**Information**
○ ○ ○ ○ ○ ○ ○
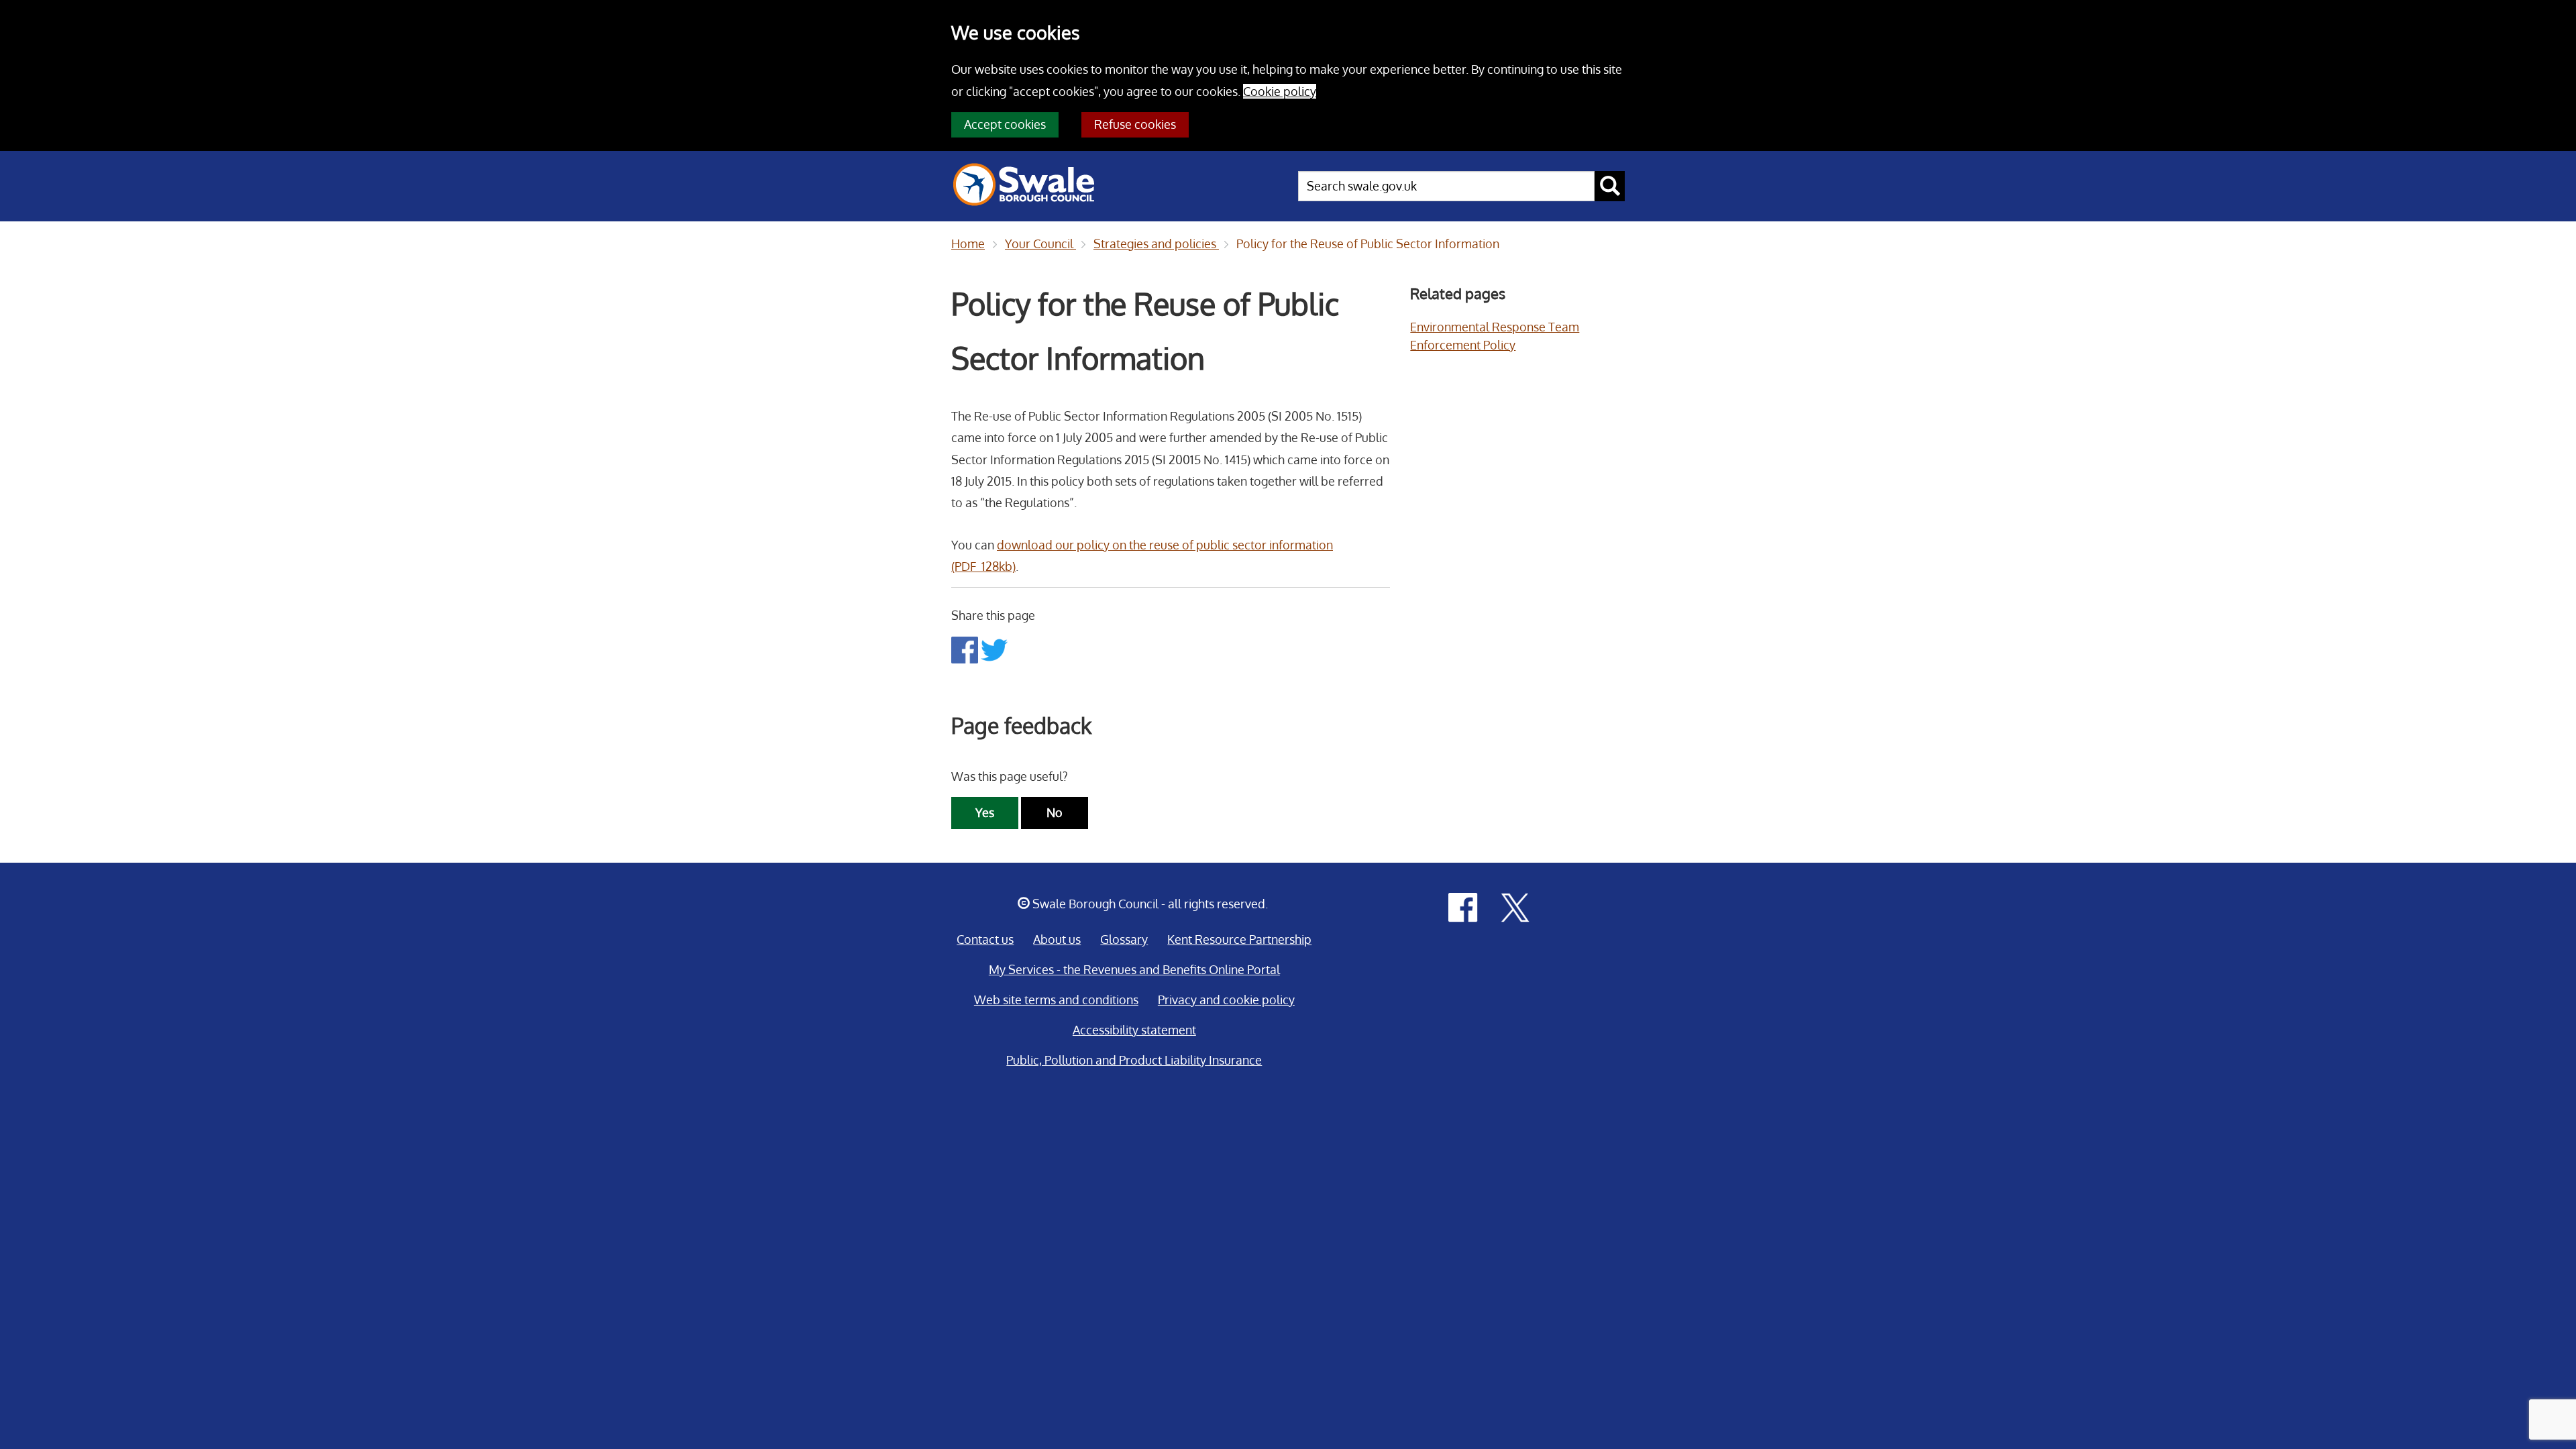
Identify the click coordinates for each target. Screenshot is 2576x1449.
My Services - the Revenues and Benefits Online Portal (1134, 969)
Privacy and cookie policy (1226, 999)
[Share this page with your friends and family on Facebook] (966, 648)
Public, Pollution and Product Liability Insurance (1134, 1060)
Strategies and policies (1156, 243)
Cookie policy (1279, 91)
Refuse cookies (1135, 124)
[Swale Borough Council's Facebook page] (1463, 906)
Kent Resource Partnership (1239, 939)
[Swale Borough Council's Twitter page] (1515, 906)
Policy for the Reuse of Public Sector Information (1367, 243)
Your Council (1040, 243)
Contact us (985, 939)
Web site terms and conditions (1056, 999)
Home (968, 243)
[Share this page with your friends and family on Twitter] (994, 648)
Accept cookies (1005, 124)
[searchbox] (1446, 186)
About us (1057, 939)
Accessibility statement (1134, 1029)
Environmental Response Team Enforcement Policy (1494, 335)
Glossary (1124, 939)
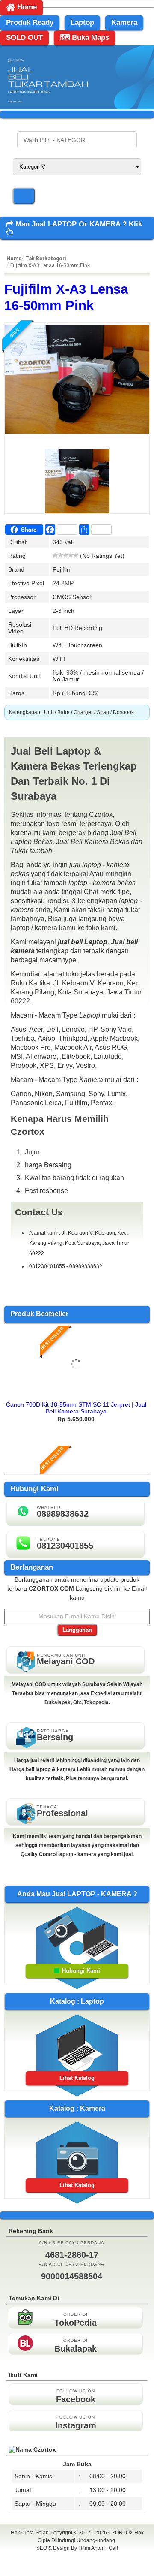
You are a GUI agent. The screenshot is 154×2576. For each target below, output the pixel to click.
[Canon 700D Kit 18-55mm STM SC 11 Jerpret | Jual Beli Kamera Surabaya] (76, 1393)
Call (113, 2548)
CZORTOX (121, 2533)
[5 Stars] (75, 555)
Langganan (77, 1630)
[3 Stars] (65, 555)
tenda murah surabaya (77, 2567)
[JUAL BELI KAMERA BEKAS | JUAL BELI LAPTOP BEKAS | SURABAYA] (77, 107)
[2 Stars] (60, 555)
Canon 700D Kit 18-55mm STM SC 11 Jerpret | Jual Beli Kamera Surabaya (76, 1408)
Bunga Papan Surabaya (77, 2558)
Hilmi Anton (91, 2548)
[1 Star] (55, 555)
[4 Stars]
○ ○ ○ ○ ○ ○ ○
**Task description**
Using the records above, output exactly the lines from the one containing "[Canon 700D Kit" through the last line, and no others.

**Task solution**
[Canon 700D Kit 18-55mm STM SC 11 Jerpret | Jual Beli Kamera Surabaya] (76, 1393)
Call (113, 2548)
CZORTOX (121, 2533)
[5 Stars] (75, 555)
Langganan (77, 1630)
[3 Stars] (65, 555)
tenda murah surabaya (77, 2567)
[JUAL BELI KAMERA BEKAS | JUAL BELI LAPTOP BEKAS | SURABAYA] (77, 107)
[2 Stars] (60, 555)
Canon 700D Kit 18-55mm STM SC 11 Jerpret | Jual Beli Kamera Surabaya (76, 1408)
Bunga Papan Surabaya (77, 2558)
Hilmi Anton (91, 2548)
[1 Star] (55, 555)
[4 Stars]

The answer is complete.